The Ultimate DMA Finish Line

Image Courtesy of Emily Rose Walsh

Image Courtesy of Emily Rose Walsh

Grace Mittleman, Staff Writer

Picture this: you’ve been working tirelessly to get your doctoral degree in a field you are deeply passionate about. The finish line is so close, you can taste it. Now picture this finish line stretching out a hundred miles more than you anticipated. This is what it felt like for Emily Rose Walsh, a DMA student in Vocal Studies at the Hartt School.

Emily is a DMA student about to receive her doctoral degree in voice. Her final recital was initially planned for March 13th at 5 pm. However, in a drastic turn of events, the campus was shut down due to the outbreak of COVID-19. “My recital was scheduled at the exact time that the campus closed. Realizing that we were on the cusp of a generation-defining tragedy was shocking and horrifying,” Emily writes. The finish line for Emily was pushed a hundred miles ahead and she felt devastated that her recital would have to wait longer than anticipated.

During our quarantined months and throughout the summer, Emily decided to put away the music for a while. “I’ve found that taking a break from a piece and waiting to come back to it until I really miss it, can be very restorative. Over the summer, I switched my attention to some different songs and arias that I wanted to learn, which was really fun and freeing,” Emily writes. When Emily pulled out the recital music at the end of the summer, she felt happy to see it again.  And, certain technical challenges managed to resolve themselves thanks to the time away. “As important as practicing is, sometimes the voice needs time and space to mature on its own. It was a pleasure rather than a chore to relearn everything,” Emily writes.

Luckily, Emily finally got to present her work. Her DMA recital was this past Friday, October 23rd, in the Millard Auditorium. She was allowed to have an audience of a few members, and the recital was live-streamed. Emily had the invaluable opportunity to not only sing her recital repertoire, but to sing it for an actual audience.

Emily’s program didn’t have a theme; rather, it represented her journey as an artist.  Emily wrote to me about her exciting and enchanting repertoire: “I opened with Mozart’s massive concert aria ‘Popoli di Tessaglia,’ which famously contains two G’s above high C at the end—a note virtually unheard-of in vocal repertoire. In my first recital as an undergrad at Boston College, I sang the final section as an encore, and two professors I deeply respected told me afterward that I should pursue a singing career. Now, two graduate degrees later, I can finally sing the entire aria, and it comes right from my soul. For song repertoire, I chose four early Debussy mélodies, and three of Strauss’s “Brentano” lieder—all pieces that I’ve wanted to perform for a long time. Finally, my teacher, Dr. Fiertek, introduced me to a radiant Spanish song cycle, Siete canciones de amor, by the living composer Antón García Abril. The songs are gorgeous, intimate, and distinctly Spanish-sounding, so they complemented the rest of the program perfectly, and were a thrill to sing.”

Source data:
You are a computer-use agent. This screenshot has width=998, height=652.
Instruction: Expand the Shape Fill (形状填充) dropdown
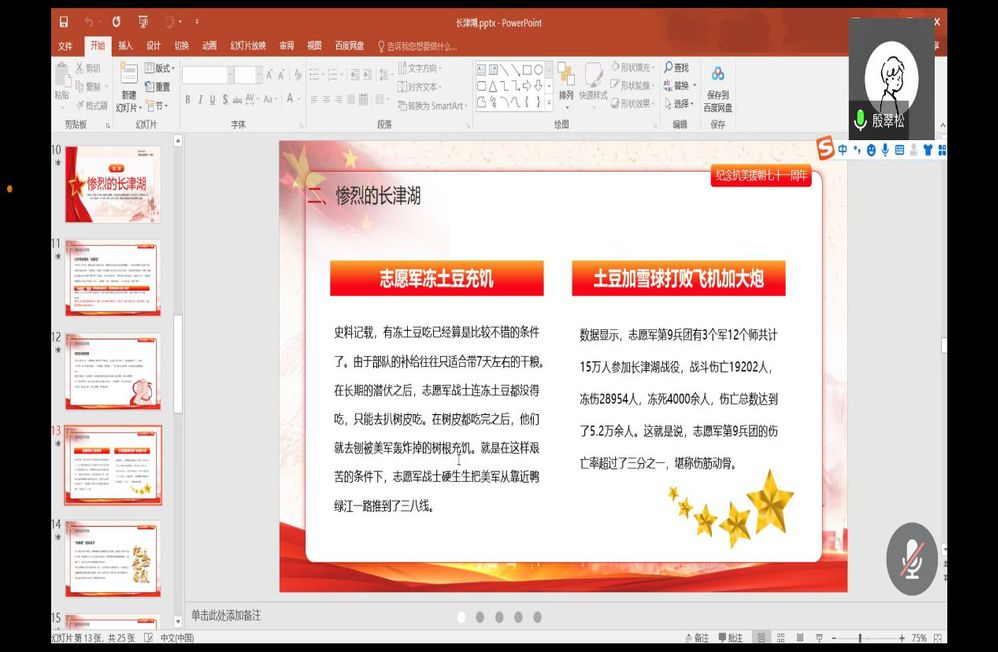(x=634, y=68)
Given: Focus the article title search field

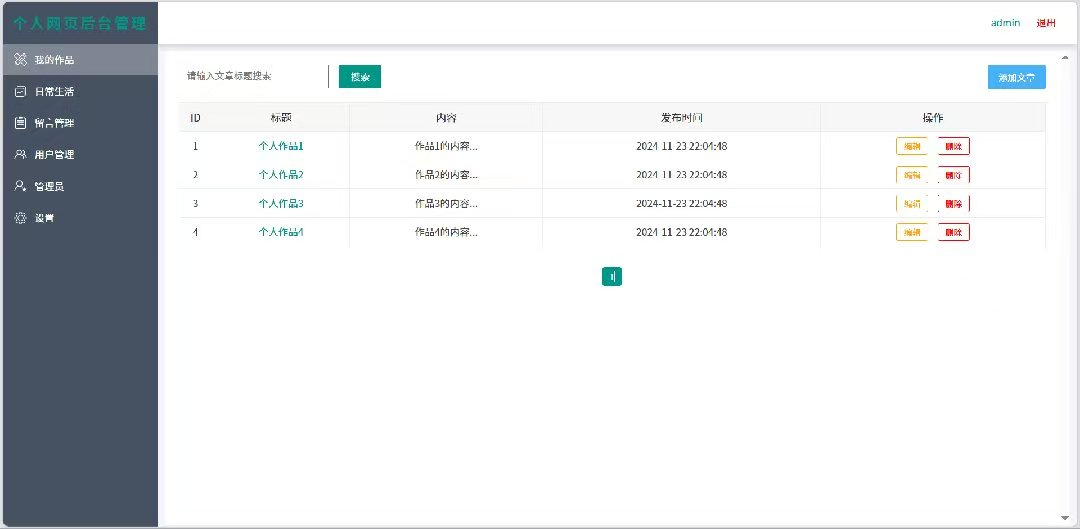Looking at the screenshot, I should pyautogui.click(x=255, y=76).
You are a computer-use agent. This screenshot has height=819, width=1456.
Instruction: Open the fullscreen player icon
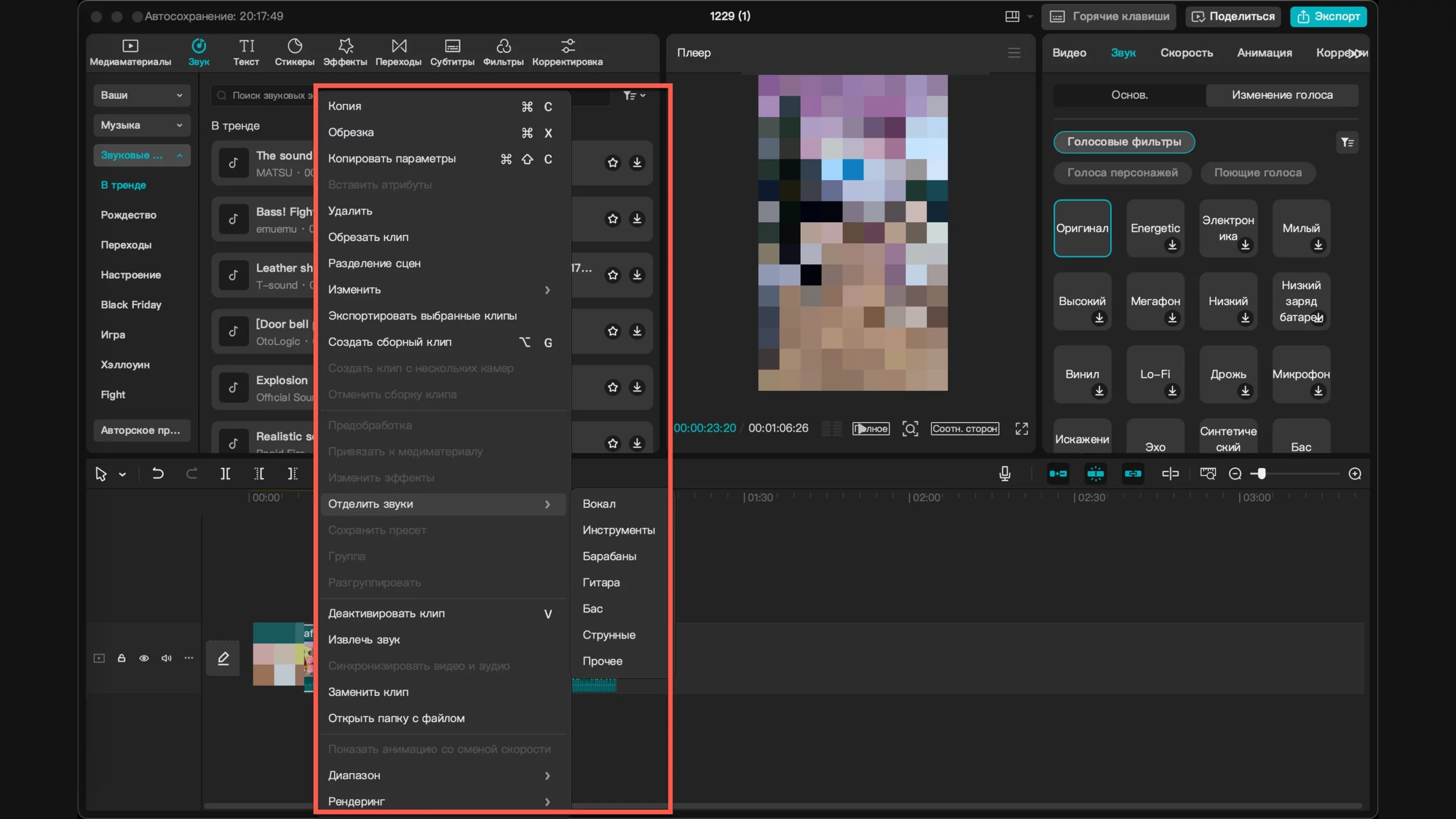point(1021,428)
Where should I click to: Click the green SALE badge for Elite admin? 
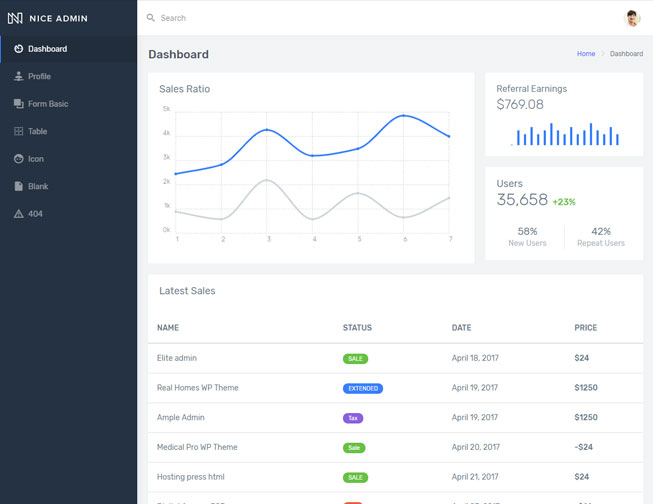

Exercise set:
1. Please output the passage of the article about Emily Rose Walsh's recital between "The Ultimate DMA" and "the Hartt School.", inclusive.
2. For each statement, say yes or no to whether it agrees with the article about Emily Rose Walsh's recital, and quote the words from the article that decide it. (a) The recital was first scheduled for March 13th at 5 pm. (b) The recital in the Millard Auditorium took place with no audience present. (c) Siete canciones de amor was composed by Debussy.
3. Write the next part of the article about Emily Rose Walsh's recital, picking up after its final sentence.

Exercise answers:
1.
The Ultimate DMA Finish Line

Image Courtesy of Emily Rose Walsh

Image Courtesy of Emily Rose Walsh

Grace Mittleman, Staff Writer

Picture this: you’ve been working tirelessly to get your doctoral degree in a field you are deeply passionate about. The finish line is so close, you can taste it. Now picture this finish line stretching out a hundred miles more than you anticipated. This is what it felt like for Emily Rose Walsh, a DMA student in Vocal Studies at the Hartt School.

2.
(a) Yes: "Her final recital was initially planned for March 13th at 5 pm."
(b) No: "She was allowed to have an audience of a few members, and the recital was live-streamed."
(c) No: "Siete canciones de amor, by the living composer Antón García Abril."

3.
I “I’m so grateful that I finally had the opportunity to sing this program, and to Dr. Fiertek, my pianist Dr. Braun, and Prof. Kosloff for helping me make it happen,” Emily writes, “Of course I would have loved to sing for a live audience, but I still feel a real sense of achievement—those high G’s felt great! And, nearly 8 months into this terrible pandemic, everyone has lost something significant—a performance, a graduation party, a wedding, or worse, a job or a loved one. I know to keep my losses in perspective, and I’m lucky to be able to offer music through a safe medium. When live performances return, I would love to sing this recital again.”

Dr. Michelle Fiertek was a teacher and mentor throughout this whole process.  She worked with Emily to create the masterpiece she presented this past Friday. “Emily was a deeply thoughtful, very musical, and completely professional singer when we met,” Dr. Fiertek writes.  “She had come to Hartt from Longy and had studied with a teacher who is a close colleague of mine. What is so wonderful about Emily’s journey here at Hartt is that I feel she truly came into her own as a scholar and artist. She started her doctoral studies aiming to please others with the product of her vocal skills and found her way well beyond that goal. Now she celebrates and lifts the music up, in both lecture and song, at the highest level, with very specific interpretation and profound understanding. She has earned the greatest respect from her teachers at every step of her journey. When she presents herself as an artist, she exudes the confidence of an expert in her field. I’m so proud of her!”

I think Emily’s journey is so inspiring.  Knowing that she was able to showcase her art at some point gives me the satisfaction that there’s always a light at the end of the tunnel.  I hope we can all learn from Emily’s recital journey and her outlook on all of it because she serves as an excellent example for students and people in the workplace going through similar scenarios.  I wish the very best for Emily Rose Walsh throughout the rest of her vocal career!